» Supplied data:
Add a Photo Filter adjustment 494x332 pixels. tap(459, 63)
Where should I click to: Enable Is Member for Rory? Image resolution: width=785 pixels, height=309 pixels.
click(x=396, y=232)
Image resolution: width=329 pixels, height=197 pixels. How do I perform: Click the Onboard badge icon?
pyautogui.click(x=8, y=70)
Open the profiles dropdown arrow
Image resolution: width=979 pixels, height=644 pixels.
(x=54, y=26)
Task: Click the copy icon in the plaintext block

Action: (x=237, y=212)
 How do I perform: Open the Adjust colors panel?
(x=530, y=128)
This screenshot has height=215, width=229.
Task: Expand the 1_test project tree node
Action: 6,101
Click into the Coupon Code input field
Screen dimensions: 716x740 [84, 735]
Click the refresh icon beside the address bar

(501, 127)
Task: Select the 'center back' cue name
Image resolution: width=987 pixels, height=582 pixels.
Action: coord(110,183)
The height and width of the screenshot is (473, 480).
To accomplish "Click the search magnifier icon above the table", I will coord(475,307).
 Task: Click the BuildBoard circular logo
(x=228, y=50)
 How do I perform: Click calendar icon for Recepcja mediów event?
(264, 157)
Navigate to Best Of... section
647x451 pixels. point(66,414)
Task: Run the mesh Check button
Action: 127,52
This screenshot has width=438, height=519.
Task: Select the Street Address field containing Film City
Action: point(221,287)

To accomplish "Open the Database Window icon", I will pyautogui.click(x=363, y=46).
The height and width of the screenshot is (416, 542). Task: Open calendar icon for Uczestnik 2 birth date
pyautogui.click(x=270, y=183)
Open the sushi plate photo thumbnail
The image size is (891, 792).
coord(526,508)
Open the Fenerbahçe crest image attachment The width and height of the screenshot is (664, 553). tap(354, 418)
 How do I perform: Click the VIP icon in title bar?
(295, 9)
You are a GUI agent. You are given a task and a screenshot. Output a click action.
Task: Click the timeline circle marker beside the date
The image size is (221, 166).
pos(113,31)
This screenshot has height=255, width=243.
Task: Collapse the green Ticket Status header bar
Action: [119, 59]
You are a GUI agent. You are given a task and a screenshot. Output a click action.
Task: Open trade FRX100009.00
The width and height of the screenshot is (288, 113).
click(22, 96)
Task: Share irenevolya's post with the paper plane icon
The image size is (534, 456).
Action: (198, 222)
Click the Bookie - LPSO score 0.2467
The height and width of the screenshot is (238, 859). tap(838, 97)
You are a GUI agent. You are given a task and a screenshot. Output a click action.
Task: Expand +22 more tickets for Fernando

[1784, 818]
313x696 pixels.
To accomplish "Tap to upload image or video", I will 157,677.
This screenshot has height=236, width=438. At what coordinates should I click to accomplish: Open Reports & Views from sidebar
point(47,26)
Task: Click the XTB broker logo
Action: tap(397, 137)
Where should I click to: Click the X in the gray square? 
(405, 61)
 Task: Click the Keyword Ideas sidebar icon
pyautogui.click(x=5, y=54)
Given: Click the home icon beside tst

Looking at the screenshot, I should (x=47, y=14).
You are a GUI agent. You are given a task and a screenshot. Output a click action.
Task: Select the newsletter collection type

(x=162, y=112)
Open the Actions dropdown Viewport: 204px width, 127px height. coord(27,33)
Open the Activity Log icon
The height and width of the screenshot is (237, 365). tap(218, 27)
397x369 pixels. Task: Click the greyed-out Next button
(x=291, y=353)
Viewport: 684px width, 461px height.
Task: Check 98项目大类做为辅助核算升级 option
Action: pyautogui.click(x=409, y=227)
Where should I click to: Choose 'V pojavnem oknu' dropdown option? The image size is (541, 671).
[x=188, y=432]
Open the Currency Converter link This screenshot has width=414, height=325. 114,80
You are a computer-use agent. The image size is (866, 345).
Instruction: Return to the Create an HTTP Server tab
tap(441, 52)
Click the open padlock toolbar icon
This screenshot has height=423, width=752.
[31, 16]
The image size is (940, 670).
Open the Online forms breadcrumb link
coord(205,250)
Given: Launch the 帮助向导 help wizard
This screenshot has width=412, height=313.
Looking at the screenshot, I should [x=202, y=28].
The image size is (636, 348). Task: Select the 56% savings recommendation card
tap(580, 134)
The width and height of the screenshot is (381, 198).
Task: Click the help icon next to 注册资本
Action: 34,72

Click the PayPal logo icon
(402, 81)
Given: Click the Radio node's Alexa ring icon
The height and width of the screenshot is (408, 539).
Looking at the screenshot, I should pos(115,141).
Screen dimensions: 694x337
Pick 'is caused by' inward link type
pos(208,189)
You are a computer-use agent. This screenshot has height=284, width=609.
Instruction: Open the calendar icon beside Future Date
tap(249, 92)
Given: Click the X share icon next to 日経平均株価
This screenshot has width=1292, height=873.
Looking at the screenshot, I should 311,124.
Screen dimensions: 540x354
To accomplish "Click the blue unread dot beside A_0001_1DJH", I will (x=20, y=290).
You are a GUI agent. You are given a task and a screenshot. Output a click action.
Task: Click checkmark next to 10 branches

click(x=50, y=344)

» What needs to be done:
In the entries above, find each line containing the string "computer" and copy it.

» Answer for the task:
You are a computer-use agent. The image size is (866, 345).
You are a computer-use agent. This screenshot has height=284, width=609.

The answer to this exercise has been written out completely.